Copy the whole listing below, swapping each "GUI agent" for "screen agent" and leaving everything else as it is.

--- BEGIN DATA EXCERPTS ---

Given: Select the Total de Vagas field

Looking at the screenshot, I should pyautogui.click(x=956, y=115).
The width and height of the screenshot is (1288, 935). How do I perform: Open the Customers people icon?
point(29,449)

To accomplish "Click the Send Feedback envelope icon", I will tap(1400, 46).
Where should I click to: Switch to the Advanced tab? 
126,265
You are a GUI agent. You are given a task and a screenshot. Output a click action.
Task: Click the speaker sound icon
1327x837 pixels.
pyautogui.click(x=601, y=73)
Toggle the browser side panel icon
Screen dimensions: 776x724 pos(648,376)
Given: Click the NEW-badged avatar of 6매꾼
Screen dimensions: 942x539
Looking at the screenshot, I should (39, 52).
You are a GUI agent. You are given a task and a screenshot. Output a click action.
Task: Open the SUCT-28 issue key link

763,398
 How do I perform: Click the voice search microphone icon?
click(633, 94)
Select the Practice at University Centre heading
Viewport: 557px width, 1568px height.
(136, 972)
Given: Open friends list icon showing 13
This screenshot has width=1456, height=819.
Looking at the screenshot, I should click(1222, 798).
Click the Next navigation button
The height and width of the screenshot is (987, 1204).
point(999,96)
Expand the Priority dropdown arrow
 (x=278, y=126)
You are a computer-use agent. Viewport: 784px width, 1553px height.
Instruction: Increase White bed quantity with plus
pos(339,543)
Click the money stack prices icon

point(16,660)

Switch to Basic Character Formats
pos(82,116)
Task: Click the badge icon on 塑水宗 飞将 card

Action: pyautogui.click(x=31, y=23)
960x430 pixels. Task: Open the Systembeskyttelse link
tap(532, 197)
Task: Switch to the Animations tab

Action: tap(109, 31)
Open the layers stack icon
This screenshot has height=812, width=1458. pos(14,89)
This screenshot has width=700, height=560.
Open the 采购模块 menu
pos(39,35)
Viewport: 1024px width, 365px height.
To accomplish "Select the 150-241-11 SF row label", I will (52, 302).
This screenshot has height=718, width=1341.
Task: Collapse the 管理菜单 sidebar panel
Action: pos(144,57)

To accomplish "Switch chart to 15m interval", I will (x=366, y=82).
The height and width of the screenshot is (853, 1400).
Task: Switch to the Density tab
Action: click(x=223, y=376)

--- END DATA EXCERPTS ---

RESULT OF THE TASK:
Given: Select the Total de Vagas field

Looking at the screenshot, I should pyautogui.click(x=956, y=115).
The width and height of the screenshot is (1288, 935). How do I perform: Open the Customers people icon?
point(29,449)

To accomplish "Click the Send Feedback envelope icon", I will tap(1400, 46).
Where should I click to: Switch to the Advanced tab? 
126,265
You are a screen agent. You are given a task and a screenshot. Output a click action.
Task: Click the speaker sound icon
1327x837 pixels.
pyautogui.click(x=601, y=73)
Toggle the browser side panel icon
Screen dimensions: 776x724 pos(648,376)
Given: Click the NEW-badged avatar of 6매꾼
Screen dimensions: 942x539
Looking at the screenshot, I should (39, 52).
You are a screen agent. You are given a task and a screenshot. Output a click action.
Task: Open the SUCT-28 issue key link

763,398
 How do I perform: Click the voice search microphone icon?
click(633, 94)
Select the Practice at University Centre heading
Viewport: 557px width, 1568px height.
(136, 972)
Given: Open friends list icon showing 13
This screenshot has width=1456, height=819.
Looking at the screenshot, I should click(1222, 798).
Click the Next navigation button
The height and width of the screenshot is (987, 1204).
point(999,96)
Expand the Priority dropdown arrow
 (x=278, y=126)
You are a computer-use agent. Viewport: 784px width, 1553px height.
Instruction: Increase White bed quantity with plus
pos(339,543)
Click the money stack prices icon

point(16,660)

Switch to Basic Character Formats
pos(82,116)
Task: Click the badge icon on 塑水宗 飞将 card

Action: pyautogui.click(x=31, y=23)
960x430 pixels. Task: Open the Systembeskyttelse link
tap(532, 197)
Task: Switch to the Animations tab

Action: tap(109, 31)
Open the layers stack icon
This screenshot has height=812, width=1458. pos(14,89)
This screenshot has width=700, height=560.
Open the 采购模块 menu
pos(39,35)
Viewport: 1024px width, 365px height.
To accomplish "Select the 150-241-11 SF row label", I will (52, 302).
This screenshot has height=718, width=1341.
Task: Collapse the 管理菜单 sidebar panel
Action: pos(144,57)

To accomplish "Switch chart to 15m interval", I will (x=366, y=82).
The height and width of the screenshot is (853, 1400).
Task: Switch to the Density tab
Action: click(x=223, y=376)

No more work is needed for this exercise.